Poesía fotograma a fotograma
Para muchos cinéfilos, uno de los momentos más emocionantes de la lluvia dorada que caerá sobre Hollywood la madrugada del domingo al lunes lo constituirá la entrega del Oscar al mejor largometraje de animación. Allí se concentran cinco perlas que sintetizan el óptimo estado de salud del género y que, en su conjunto, atesoran mayor riqueza creativa que los títulos de imagen real que concursan en la ceremonia: dos piezas maestras del revitalizado cosmos Disney (Zootrópolis y Vaiana), una miniatura delicada y deliciosa que descorcha el anime europeo (La tortuga roja) y dos filigranas filmadas en stop motion, la más artesanal manifestación del cine animado: Kubo y las dos cuerdas mágicas y La vida de Calabacín, que se estrena hoy.
La técnica del fotograma a fotograma ya la empleó Claude Barras en cortometrajes tan espléndidos como Sainte Barbe o Au pays des têtes, ambos codirigidos por Cédric Louis y el segundo deudor de la estética de Tim Burton, filiación que reaparece de nuevo en este su primer largometraje, inspirado en una novela de Gilles Paris que ya dio pie en el 2008 a una producción televisiva, C’est mieux la vie quand on est grand.
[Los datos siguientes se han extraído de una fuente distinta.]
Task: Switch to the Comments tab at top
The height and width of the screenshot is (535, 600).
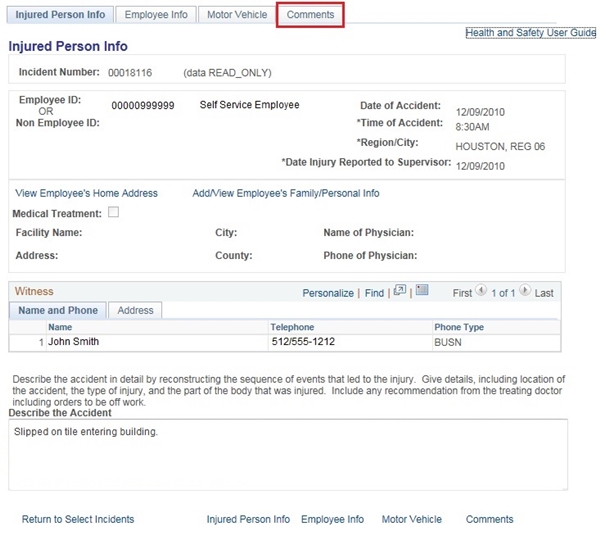Action: click(x=310, y=15)
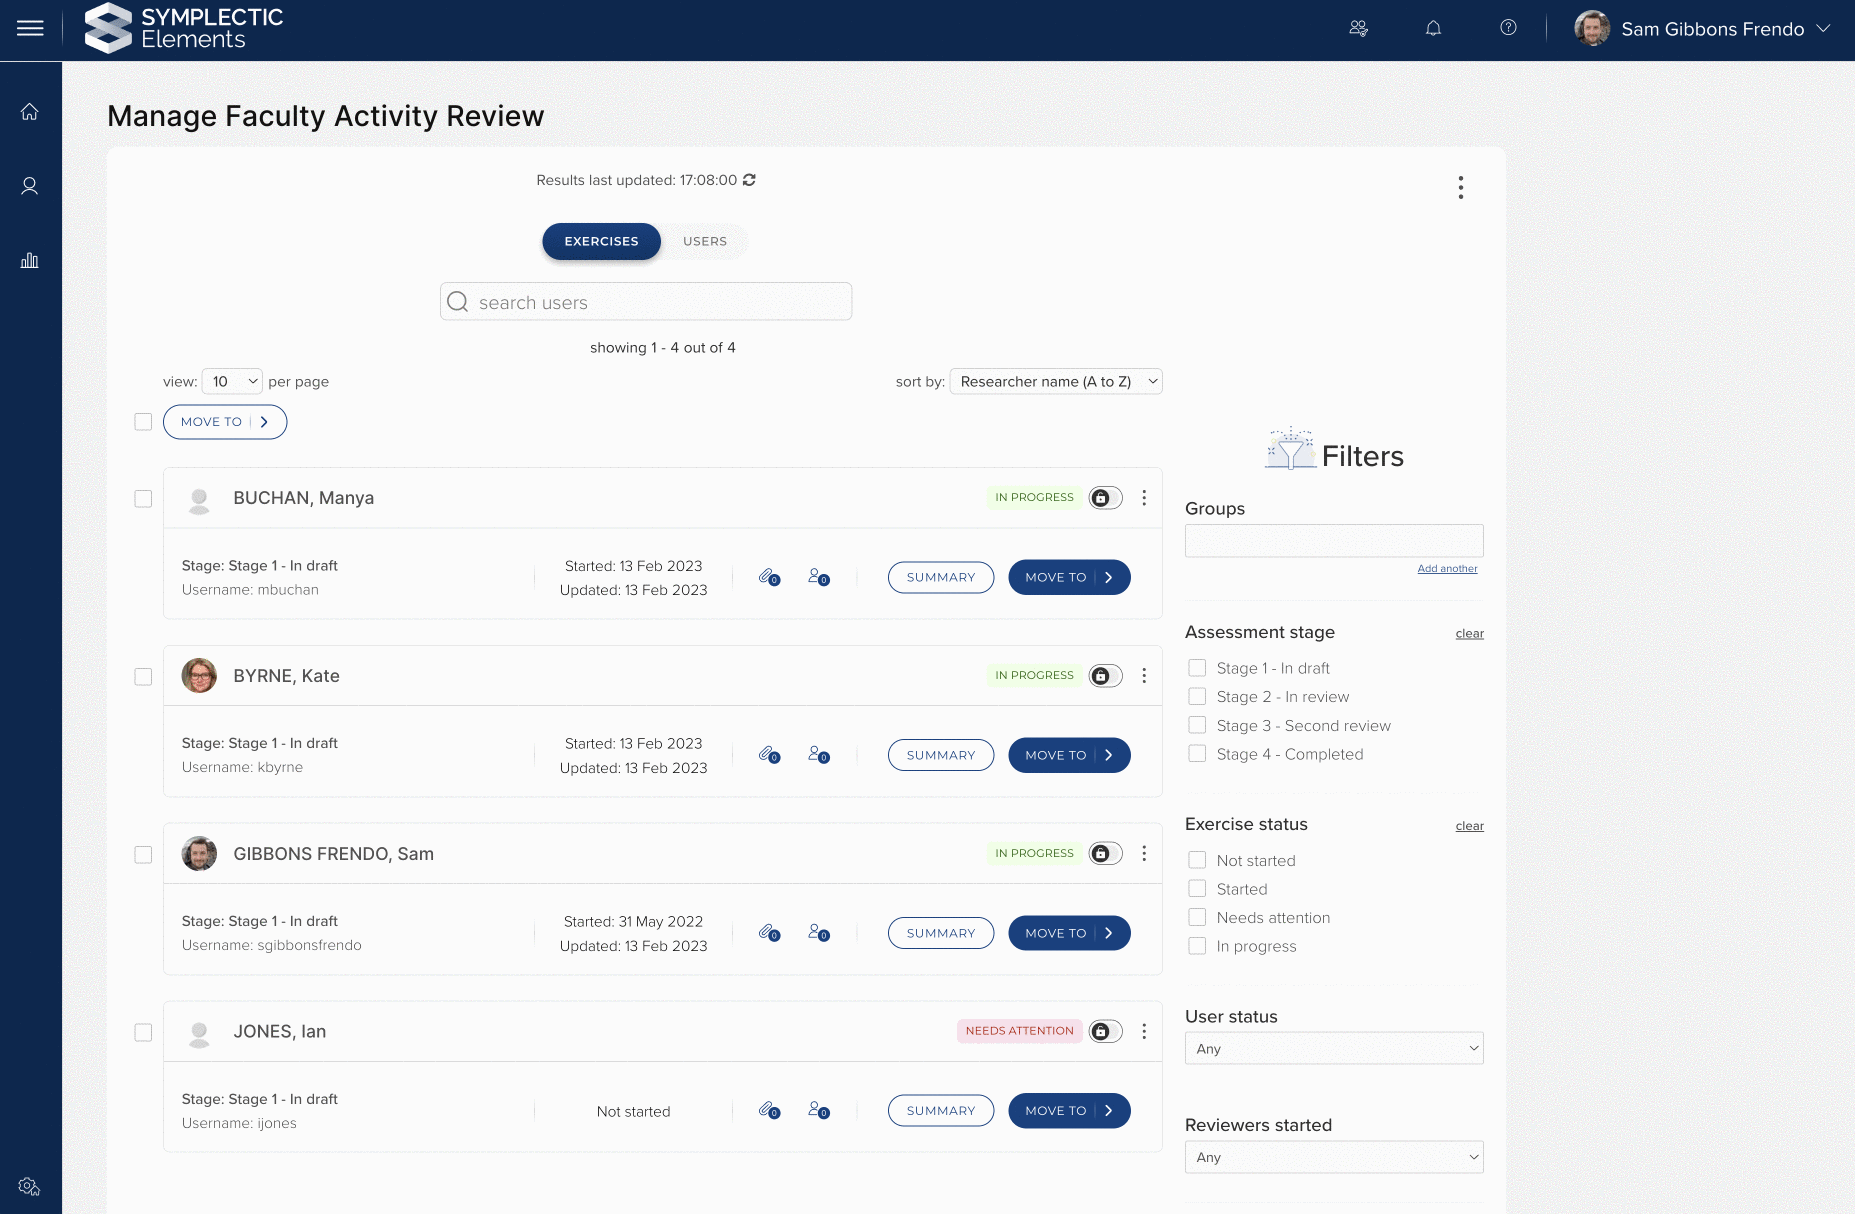Click reviewers person icon for BYRNE, Kate
This screenshot has height=1214, width=1855.
point(817,755)
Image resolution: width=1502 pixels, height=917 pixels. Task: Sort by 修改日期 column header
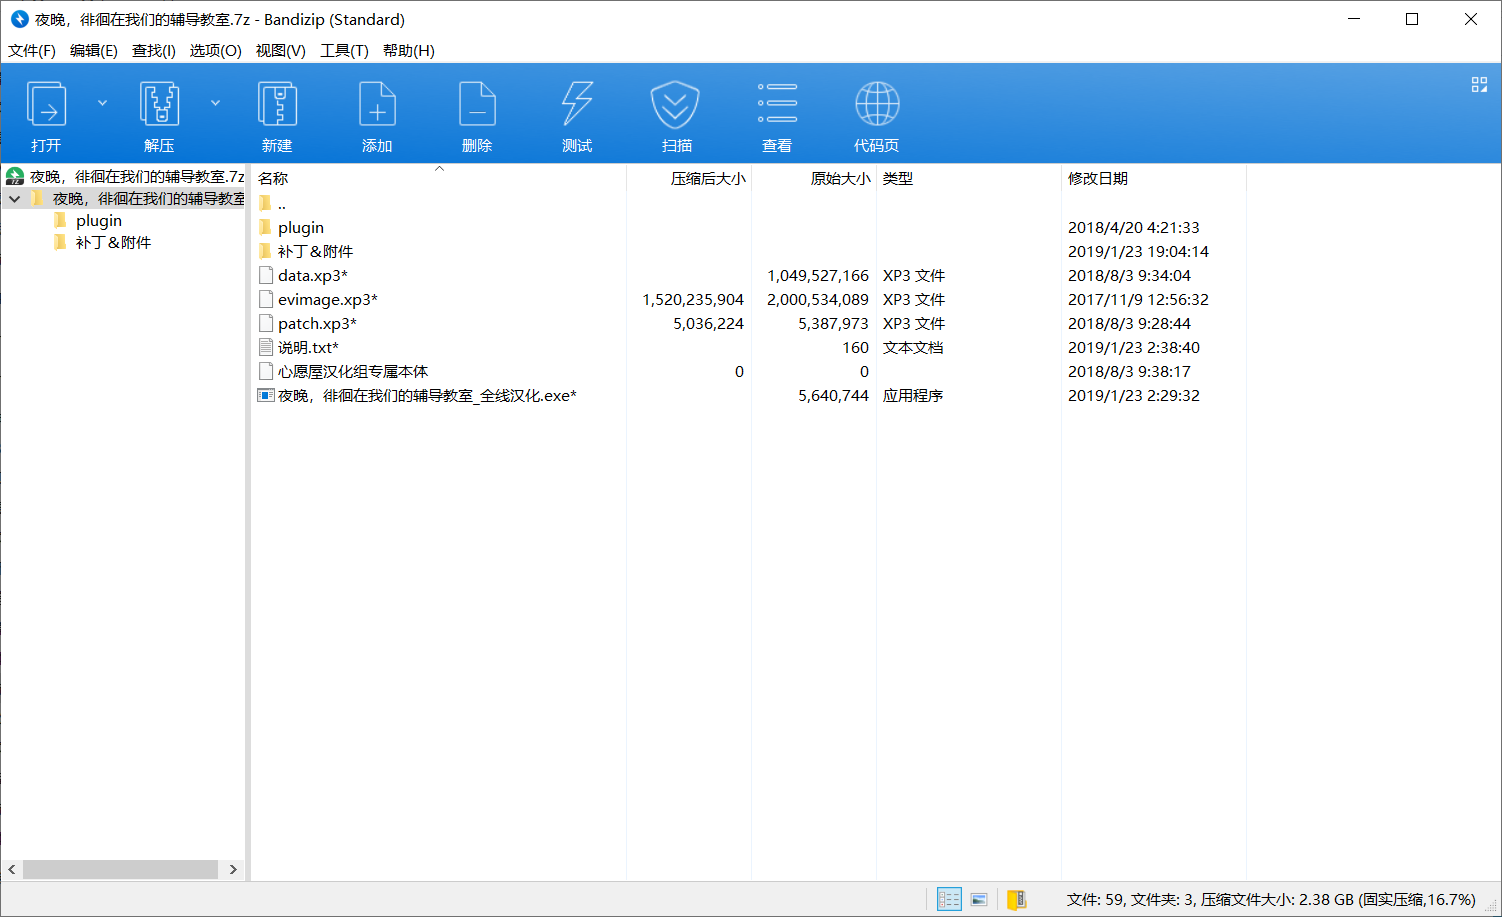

Artísticamente, Barras alcanza una depuración prodigiosa, matizadísima en cada plano, en cada gesto, en la mirada llena de contenido humano del niño protagonista, en el más mínimo movimiento cotidiano. Su historia, no reñida con el público infantil aunque sí observada desde un prisma adulto sin una migaja de moralina ni edulcorantes (no en vano el orfanato donde transcurre la acción está habitado por niños que han padecido los peores abusos), es triste, también muy burtonianamente melancólica y poética, servida con un tacto, con una sensibilidad y conocimiento que deben mucho a la guionista que ha adaptado el texto, la cineasta Céline Sciamma, autora de dos retratos de adolescencias conflictivas tan agudos como Tomboy y Girlhood.